**Document extract:**
## Start

So I switched to 6 Music, but within ten minutes of tuning in to Lesley Anne Hobbs’ show, I was listening to an artist extolling the virtues of taking power from the police, to give it to the “neighbourhoods they terrorise”, ending “all forms of imperialism” and taxing the rich “until they’re impoverished”.

The BBC is something like a running sewer of stupid ideas, now. So I decided to start the next Reacher audiobook. While hitching a ride out of a small Texas town where he’s just chinned a police officer who picked a fight, Reacher is picked up by an attractive woman in an expensive car. She needs his help with something. It’s pretty undemanding stuff but it’s well written for what it is, and it does draw you in. Just the thing for a bike ride.

Anyway – back on 86.66 miles. 425 done this month, well over target. And 1020 done this year which tells me I’m on course to do 4,000 in 2021. That was the sixth Fondo of the year so I’m on course for my target of 24 over the year, as well.


Two new quick links arrived from Amazon yesterday. I fitted one of them to the Roubaix this morning. I checked that it was pivoting freely. It was very slightly stiff, but no worse than you’d expect from a newly-fitted link and it wasn’t making the jockey wheels jump on its way round when I operated the pedals by hand.

So I took it out for a test. Also wanted to check that a new mirror was fitted correctly. All good, no problems, no skipping gears. I think the saddle could do with being a few mm higher, I may sort that tomorrow.

Not a bad day – sunny, and the roads were dry despite overnight rain. Quite a strong wind from the west, though, and a bit cold. I made do with 20.46 miles, up Top Brand and up to Diseworth, across to Isley Walton and back down.

Warm sunny weather with a southerly wind forecast for Tuesday – I may take an afternoon off and do Rutland and back.


I examined the dodgy chain link on the Roubaix earlier today, and it turns out that the quick link is actually composed of parts from two manufacturers, ie the outboard half is not the same as the inboard half. It fits together properly but at one end, the shaft is a bit too large for the hole.

Anyway, I’ve ordered a couple of 11 speed quick links and they will arrive tomorrow. It’s not as if I’m short of nice bikes to ride in the meantime.

And with that thought in mind, I withdrew the S Works from the garage after work, having pumped up its tyres and given it a bit of a dusting down at lunchtime. I hadn’t been out on it since September.

## End

**Given data:**

## Start

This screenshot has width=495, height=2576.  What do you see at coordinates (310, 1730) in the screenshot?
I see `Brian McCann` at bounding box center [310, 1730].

## End

**Work to do:**
In the cycling diary, how many miles had been ridden so far this month?

**Result for this exercise:**
425 miles.